MRI showed obvious intensity changes in the vertebral body. The degenerative marrow changes (Modic type 1) and Schmorl’s nodes at the endplates of the L3, L4, and L5 vertebrae were demonstrated with SEL in our case. Although endplate degeneration findings (Modic type 1) in patients with chronic low back pain have been suggested to be associated with a high rate of low back pain [7], the patient in this case had only mild low back pain without exacerbation during the current episode. In addition, the patient was not aware of any low back pain, although the same initial findings remained at the L3/4 level on MRI 1 year after surgery (Figure 6). Thus, we believe that these degenerative changes were not directly related to his complaints relating to the current study.

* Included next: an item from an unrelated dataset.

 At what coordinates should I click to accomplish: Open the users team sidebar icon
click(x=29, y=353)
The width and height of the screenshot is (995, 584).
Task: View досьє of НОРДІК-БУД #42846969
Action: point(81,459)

However, these changes may affect radiculopathy. Kim et al. reported a case of solitary epidural lipoma causing lumbar radiculopathy associated with unilateral arthritis of the posterior facet joint [6]. They presumed that any instability may make the nerve root more vulnerable to compression due to lipoma, and this instability may be a causative factor for abrupt symptom onset. In our case, the degenerative endplate changes of the L4−5 may cause abnormal movements between spinal segments and affect inflammatory reactions around adipose tissue. One year later, MRI showed that the signal change at the L4/5 level was improved by intervertebral fusion (Figure 6).

Intraspinal epidural lipomas are very rare and may be easily overlooked because of their subtle MRI findings that are similar to those of normal anatomical variations or SEL. This case highlights the importance of considering an epidural lipoma when MRI reveals an epidural compressive and asymmetric fatty encapsulated lesion.

In conclusion, although MRI can diagnose an epidural lipomatous mass, additional procedures may be required to examine the mass. We recommend transforaminal lumbar interbody fusion for the inspection of an epidural lipoma, especially when it is located on the ventral side of the dura and intervertebral foramen.

Data Availability

The datasets used in this study are available from the corresponding authors on reasonable request.

Conflicts of Interest

The authors declare that they have no conflicts of interest.